Here's a close-up of the edge of the roof, showing its construction. The bottom layer is corrugated iron (much thicker than the corrugated iron we see today, but a similar shape). Originally it ran flat, acting as the bunker's ceiling. Now the section that has collapsed is bent downwards. Above the iron was poured a layer of concrete, and over that was a layer of earth.
Looking down at the front edge of the bunker, you can see it was built as a concrete shell with a brick lining.
As we'll see later, the brick-layers worked to a high standard, with very neat work. Looking at this photo, the small openings and surrounding concrete we saw in the first bunker (and we'll see in the third bunker) aren't there. I'm not sure if they were there there originally but have since collapsed / been demolished, or if this bunker was a different design with a larger opening. Something to take a closer look at on another visit.
Next is the third bunker, the only one with its roof still in place:
It has the same style of openings as the first bunker we saw. Though this one has had some concrete added more recently:
I guess squatters lived there at some point after WW2, and this extra concrete is one of their modifications.

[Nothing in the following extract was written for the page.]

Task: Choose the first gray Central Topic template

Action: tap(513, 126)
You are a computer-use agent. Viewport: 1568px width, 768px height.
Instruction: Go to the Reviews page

Down the slope again, we come to the fourth bunker. There's not much left to see, as the roof has collapsed and it has been filled in with rubble:
But the edge of the front wall is still clear to see. Here it runs down the centre of the photo:
Again there's no sign of the smaller concrete openings we saw on bunkers 1 & 3. So perhaps bunkers 2 & 4 were a different style with a wider opening.
Looking in the rear corner of the bunker we see where the original entrance was:
And beyond the entrance is some very neat stonework:
curving round to this:
A long staircase linking all the bunkers together, relatively clear of plants, and easy to climb. Up the steps to the next level and we're back to bunker #3, the one that is in the best condition. Here's a video of how it looks inside:
Up the steps again and here's the entrance to the bunker #2:
The roof has collapsed, but the three columns are still standing:
Looking out of the bunker back to the staircase, it's clear the walls were just built as retaining walls, to hold back the slopes. They weren't built with any thought of defence against an attack by ground forces.
The next section of staircase is more overgrown, but still easy to walk along.
You can see a stone block in the middle of the staircase, that has fallen down from one of the walls. Despite the walls' sturdy construction, the tree roots and rain are starting to take their toll.
A short climb and we're back level with the first bunker again.
There's one last section of stairs, then the path levels out:
We headed back up hill to the trig point, but the path should lead round the hill til it meets one of the present-day concrete paths. Something to check on a future visit.
This was the first of four sites we visited yesterday. More to follow.
I was just wondering what the purpose of a position finding cell is? Is it part of the fortress rangefinding system? And if so, is it any different than a fire observation post or AOP.
In addition, what is the difference between the FOP and AOP? (is the AOP just not part of the fortress rangefinding system).
Is there a glossary of terms/uses for these structures? I couldnt find any by Rob on his list.
Since there are also structures like BOP and FPR that I dont understand the exact differences between and exact functions.
Any info would be great
You might like to take a look at this as those mentioned in the link would most likely be more or less of the same design as those found in Lung Fu Shan excapt those in Portland UK were not stacked upon each other. The interior (or what's left of it) look very similar.
See http://gwulo.com/node/24630 and http://gwulo.com/node/11929
Thanks for the second link David. Very useful! And thanks T for the info.
Made a visit here today and suprised how well preserved some of the cells are, particularly Number 3 cell which is still complete. All still have the three legs for the plotting tables. I have the GPS plots which I will post when I have sorted them all out, In the meantime, a rough plan. FInd the steps and it is easy.